This long article published by Deloitte University Press identifies how selecting the wrong location for production can affect future competitiveness. It identifies that the traditional way of thinking about where to locate production capability is driven by two main factors, which it calls market-to-plant ratio (MPR) and value density. Put simply, this relates to the extent to which production costs are greater than logistics costs, or vice versa.

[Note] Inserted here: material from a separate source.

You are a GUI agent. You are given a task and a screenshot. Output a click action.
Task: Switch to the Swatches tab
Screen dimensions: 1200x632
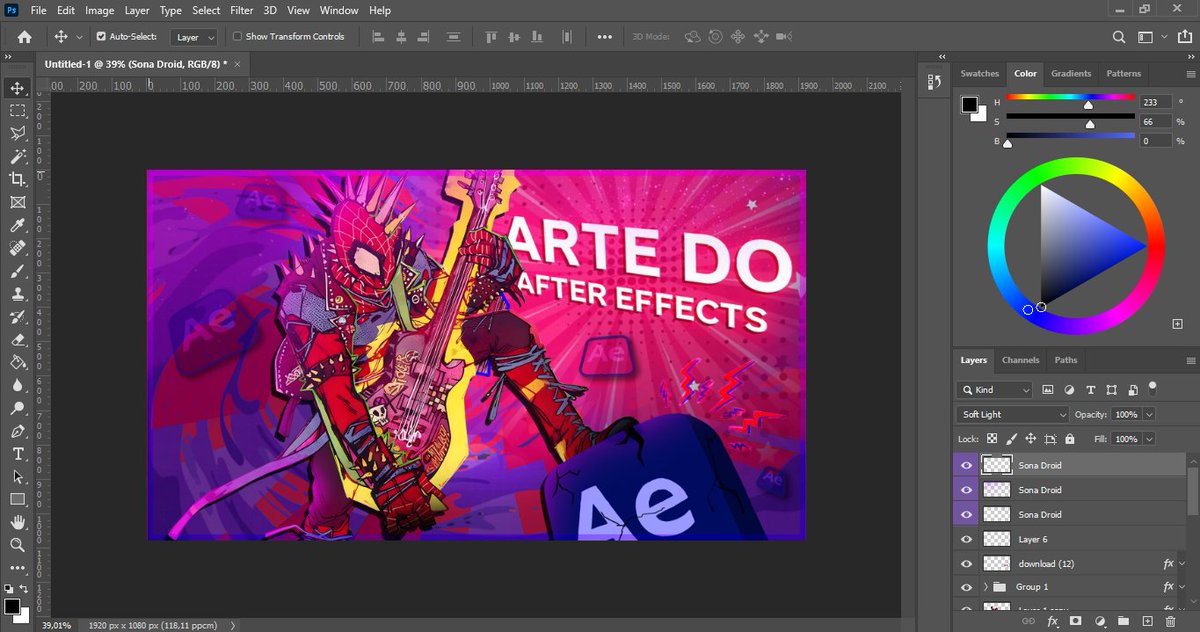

But Timberlake et al (2013) argue that there is a third factor, often neglected or not understood, namely ‘learning mode’. Learning mode refers to “the manner in which knowledge about the production process is transferred from R&D to the factory floor”. They argue that there are two kinds of mode – “learning-before-doing” and “learning-by-doing”. In the former mode, the production process is well understood and the execution of changes to this process are relatively straightforward. Hence co-locating R&D with production is not essential. But with the learning-by-doing mode, R&D is conducted largely on a trial and error basis on the factory floor, hence their co-location becomes necessary.
The article has three operations insights designed to illustrate these ideas. The first relates to the optoelectronics industry. They cite a number of studies that demonstrated that U.S. companies in this sector that off-shored production failed to develop next generation integrated optoelectronic devices – because this required ‘learning-by-doing’. The two other insights they provide are in the wind turbine industry and glass-making industry.